▸ **Task data**
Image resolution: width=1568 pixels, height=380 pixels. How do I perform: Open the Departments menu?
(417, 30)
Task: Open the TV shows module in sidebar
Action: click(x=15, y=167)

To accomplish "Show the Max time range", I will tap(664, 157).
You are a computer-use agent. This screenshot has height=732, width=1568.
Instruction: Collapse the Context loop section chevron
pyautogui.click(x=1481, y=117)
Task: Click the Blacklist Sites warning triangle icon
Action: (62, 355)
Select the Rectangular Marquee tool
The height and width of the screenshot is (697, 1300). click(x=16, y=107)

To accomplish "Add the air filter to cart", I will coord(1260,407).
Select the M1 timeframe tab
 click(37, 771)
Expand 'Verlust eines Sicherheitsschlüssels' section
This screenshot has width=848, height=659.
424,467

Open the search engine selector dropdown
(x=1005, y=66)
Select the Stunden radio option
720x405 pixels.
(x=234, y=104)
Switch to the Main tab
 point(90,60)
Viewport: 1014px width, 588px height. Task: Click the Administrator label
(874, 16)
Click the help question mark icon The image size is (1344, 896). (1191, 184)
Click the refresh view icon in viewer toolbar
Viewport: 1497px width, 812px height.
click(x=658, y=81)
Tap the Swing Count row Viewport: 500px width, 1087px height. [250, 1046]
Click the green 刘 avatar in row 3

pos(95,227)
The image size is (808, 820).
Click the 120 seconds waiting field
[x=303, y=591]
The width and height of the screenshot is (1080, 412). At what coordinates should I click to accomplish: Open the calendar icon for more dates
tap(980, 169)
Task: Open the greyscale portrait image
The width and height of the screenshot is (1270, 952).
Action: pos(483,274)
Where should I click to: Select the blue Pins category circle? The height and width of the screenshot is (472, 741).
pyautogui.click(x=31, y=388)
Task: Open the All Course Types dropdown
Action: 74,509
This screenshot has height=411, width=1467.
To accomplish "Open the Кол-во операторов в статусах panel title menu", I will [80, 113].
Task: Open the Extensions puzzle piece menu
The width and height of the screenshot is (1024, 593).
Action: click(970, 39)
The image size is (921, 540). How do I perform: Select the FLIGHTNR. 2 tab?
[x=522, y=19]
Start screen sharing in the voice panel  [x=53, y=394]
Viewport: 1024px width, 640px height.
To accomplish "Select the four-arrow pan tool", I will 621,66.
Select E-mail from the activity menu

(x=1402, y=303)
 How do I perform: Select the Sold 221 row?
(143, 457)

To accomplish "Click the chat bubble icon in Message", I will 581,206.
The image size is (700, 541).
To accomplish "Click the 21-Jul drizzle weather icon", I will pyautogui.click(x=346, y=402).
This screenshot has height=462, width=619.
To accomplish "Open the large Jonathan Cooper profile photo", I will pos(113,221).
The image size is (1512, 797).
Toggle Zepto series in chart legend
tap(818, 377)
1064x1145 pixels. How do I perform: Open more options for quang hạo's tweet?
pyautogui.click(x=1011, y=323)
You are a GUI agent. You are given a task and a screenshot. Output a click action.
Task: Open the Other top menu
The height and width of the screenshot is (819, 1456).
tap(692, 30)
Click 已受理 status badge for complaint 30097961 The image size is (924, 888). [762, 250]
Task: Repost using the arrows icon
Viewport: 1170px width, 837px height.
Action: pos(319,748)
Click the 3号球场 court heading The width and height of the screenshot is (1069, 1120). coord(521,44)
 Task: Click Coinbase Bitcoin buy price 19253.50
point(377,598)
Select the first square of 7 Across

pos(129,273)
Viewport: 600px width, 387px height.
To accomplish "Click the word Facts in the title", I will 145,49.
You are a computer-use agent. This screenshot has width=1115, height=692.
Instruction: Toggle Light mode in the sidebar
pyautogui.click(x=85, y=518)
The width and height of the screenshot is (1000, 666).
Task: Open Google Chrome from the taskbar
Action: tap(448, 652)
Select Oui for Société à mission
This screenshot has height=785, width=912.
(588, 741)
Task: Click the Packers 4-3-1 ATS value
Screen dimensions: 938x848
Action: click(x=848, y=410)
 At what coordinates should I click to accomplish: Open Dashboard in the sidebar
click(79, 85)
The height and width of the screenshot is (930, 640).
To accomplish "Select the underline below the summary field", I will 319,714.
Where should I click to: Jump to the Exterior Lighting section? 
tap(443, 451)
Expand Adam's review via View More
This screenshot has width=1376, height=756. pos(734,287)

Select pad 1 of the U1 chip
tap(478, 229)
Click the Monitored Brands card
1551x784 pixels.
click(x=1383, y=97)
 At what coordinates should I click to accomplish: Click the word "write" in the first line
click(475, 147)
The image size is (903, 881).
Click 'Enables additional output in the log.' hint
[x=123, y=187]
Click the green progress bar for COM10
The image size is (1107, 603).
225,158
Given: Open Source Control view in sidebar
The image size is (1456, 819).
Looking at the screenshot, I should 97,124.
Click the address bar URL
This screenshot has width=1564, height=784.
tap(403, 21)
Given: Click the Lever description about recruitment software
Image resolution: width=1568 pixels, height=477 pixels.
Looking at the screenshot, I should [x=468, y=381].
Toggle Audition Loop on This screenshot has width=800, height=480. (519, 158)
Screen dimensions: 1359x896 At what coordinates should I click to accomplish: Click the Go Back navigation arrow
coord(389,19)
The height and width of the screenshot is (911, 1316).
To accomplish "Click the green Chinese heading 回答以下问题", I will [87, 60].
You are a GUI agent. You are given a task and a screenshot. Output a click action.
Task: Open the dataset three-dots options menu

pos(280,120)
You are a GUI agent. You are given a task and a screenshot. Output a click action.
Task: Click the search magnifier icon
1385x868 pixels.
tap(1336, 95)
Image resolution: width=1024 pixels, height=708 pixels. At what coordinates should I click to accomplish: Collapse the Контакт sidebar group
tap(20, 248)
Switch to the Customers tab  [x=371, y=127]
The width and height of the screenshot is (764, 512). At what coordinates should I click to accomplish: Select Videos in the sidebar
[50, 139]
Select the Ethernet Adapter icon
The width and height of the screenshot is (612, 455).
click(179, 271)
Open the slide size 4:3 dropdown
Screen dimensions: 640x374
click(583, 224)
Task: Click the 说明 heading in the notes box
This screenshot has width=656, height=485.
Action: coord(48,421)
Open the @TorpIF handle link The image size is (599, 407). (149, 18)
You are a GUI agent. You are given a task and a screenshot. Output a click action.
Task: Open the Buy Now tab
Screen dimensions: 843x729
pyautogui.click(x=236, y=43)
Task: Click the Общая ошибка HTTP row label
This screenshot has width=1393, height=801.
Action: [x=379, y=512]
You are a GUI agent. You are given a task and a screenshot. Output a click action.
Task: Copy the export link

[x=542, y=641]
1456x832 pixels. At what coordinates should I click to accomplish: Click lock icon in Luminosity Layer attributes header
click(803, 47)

▸ **Required work**
Recast the items from the line containing "Click the refresh view icon in viewer toolbar" through the line containing "Action: pos(483,274)" as a Markdown table with the columns No. and Entry. Put the row number in No. and the line in Entry, and leave out blank lines.

▸ **Finished answer**
| No. | Entry |
|---|---|
| 1 | Click the refresh view icon in viewer toolbar |
| 2 | Viewport: 1497px width, 812px height. |
| 3 | click(x=658, y=81) |
| 4 | Tap the Swing Count row Viewport: 500px width, 1087px height. [250, 1046] |
| 5 | Click the green 刘 avatar in row 3 |
| 6 | pos(95,227) |
| 7 | The image size is (808, 820). |
| 8 | Click the 120 seconds waiting field |
| 9 | [x=303, y=591] |
| 10 | The width and height of the screenshot is (1080, 412). At what coordinates should I click to accomplish: Open the calendar icon for more dates |
| 11 | tap(980, 169) |
| 12 | Task: Open the greyscale portrait image |
| 13 | The width and height of the screenshot is (1270, 952). |
| 14 | Action: pos(483,274) |